Department's Position
We disagree with respondents that ``significantly different''
higher rate (including BIA rates) should not be included in the
calculation of the CVD country-wide rate. Respondents' reliance on
Ceramica and Ipsco is misplaced. In those cases, the Department
excluded the zero and de minimis company-specific rates that were
calculated before calculating the country-wide rate. The court in
Ceramica, however, rejected this calculation methodology. Based upon
the Federal Circuit's opinion in Ipsco, the court held that Commerce is
required to calculate a country-wide CVD rate applicable to non-de
minimis firms by ``weight averaging the benefits received by all
companies by their proportion of exports to the United States,
inclusive of zero rate firms and de minimis firms.'' Ceramica, 853 F.
Supp. at 439 (emphasis on ``all'' added).
Thus, the court held that the rates of all firms must be taken into
account in determining the country-wide rate. As a result of Ceramica,
the Department no longer calculates, as it formerly did, an ``all
others'' country-wide rate. Instead, it now calculates a single
country-wide rate at the outset, and then determines, based on that
rate, which of the company-specific rates are ``significantly''
different.
Given that the courts in both Ipsco and Ceramica state that the
Department should include all company rates, both de minimis and non de
minimis, there is no legal basis for excluding ``significantly
different'' higher rates, including BIA rates. To exclude these higher
rates, while at the same time including zero and de minimis rates,
would result in a similar type of country-wide rates bias of which the
courts were critical when the Department excluded zero and de minimis
rates under its former calculation methodology.
Final Results of Review
For the period January 1, 1990 through December 31, 1990, we
determine the net subsidies to be 4.29 percent ad valorem for
Nandikeshwari, Pvt. Ltd., 18.52 percent for Overseas Steel, Pvt. Ltd.,
22.32 percent for Sitaram Steel, Pvt. Ltd., and 10.16 percent ad
valorem for all other companies.
The Department will instruct the U.S. Customs Service to assess the
following countervailing duties:
------------------------------------------------------------------------
Rate
Manufacturer/exporter (percent)
------------------------------------------------------------------------
Nandikeshwari, Pvt. Ltd.................................... 4.29
Overseas Steel, Pvt. Ltd................................... 18.52
Sitaram Steel, Pvt. Ltd.................................... 22.32
All Other Companies........................................ 10.16
------------------------------------------------------------------------
The Department will also instruct the U.S. Customs Service to
collect a cash deposit of estimated countervailing duties of 5.92
percent of the f.o.b. invoice price on all shipments of the subject
merchandise entered, or withdrawn from warehouse, for consumption on or
after the date of publication of the final results of this review from
all companies except Nandikeshwari, Pvt. Ltd., Overseas Steel, Pvt.
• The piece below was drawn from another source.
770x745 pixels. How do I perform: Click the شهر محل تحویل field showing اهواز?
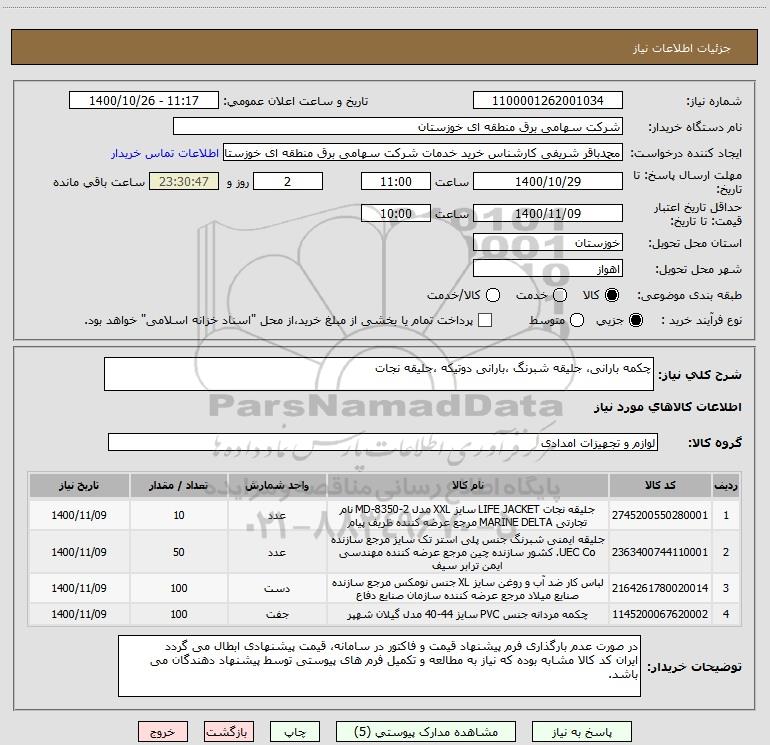(x=547, y=269)
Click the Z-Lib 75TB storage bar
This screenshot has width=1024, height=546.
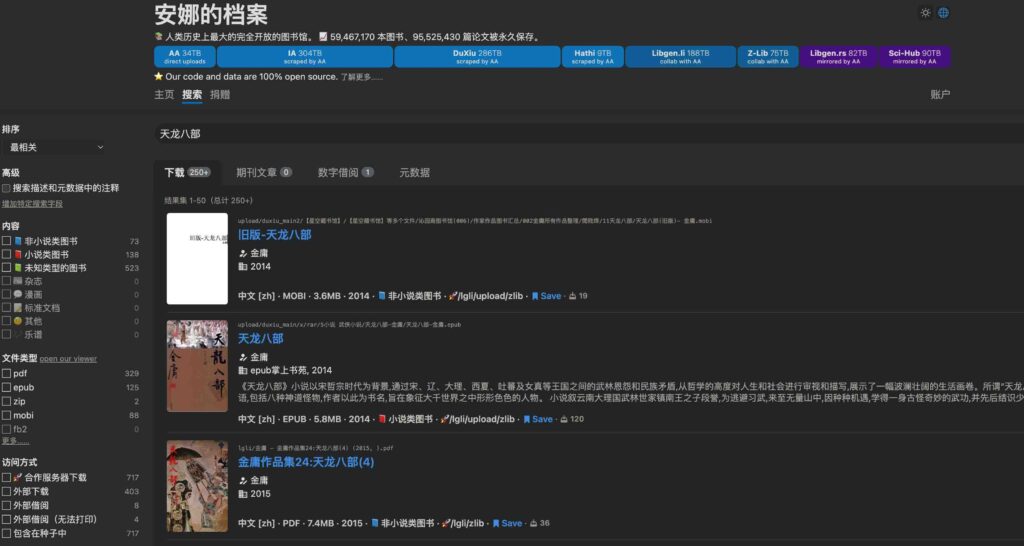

Ltd. and Sitaram Steel, Pvt. Ltd.. Because of the termination of
benefits attributable to the CCS program, the cash deposit rates for
these companies are 0.05 percent for Nandikeshwari, Pvt. Ltd. 14.28
percent for Overseas Steel, Pvt. Ltd. and 18.08 percent for Sitaram
Steel, Pvt. Ltd.
This notice serves as the only reminder to parties subject to APO
of their responsibilities concerning the return or destruction of
proprietary information disclosed under APO in accordance with 19 CFR
Sec. 353.34(d). Failure to comply is a violation of the APO.
This administrative review and notice are in accordance with
section 751(a)(1) of the Act (19 U.S.C. 1675(a)(1)) and 19 CFR 355.22.
Dated: August 17, 1995.
Susan G. Esserman,
Assistant Secretary for Import Administration.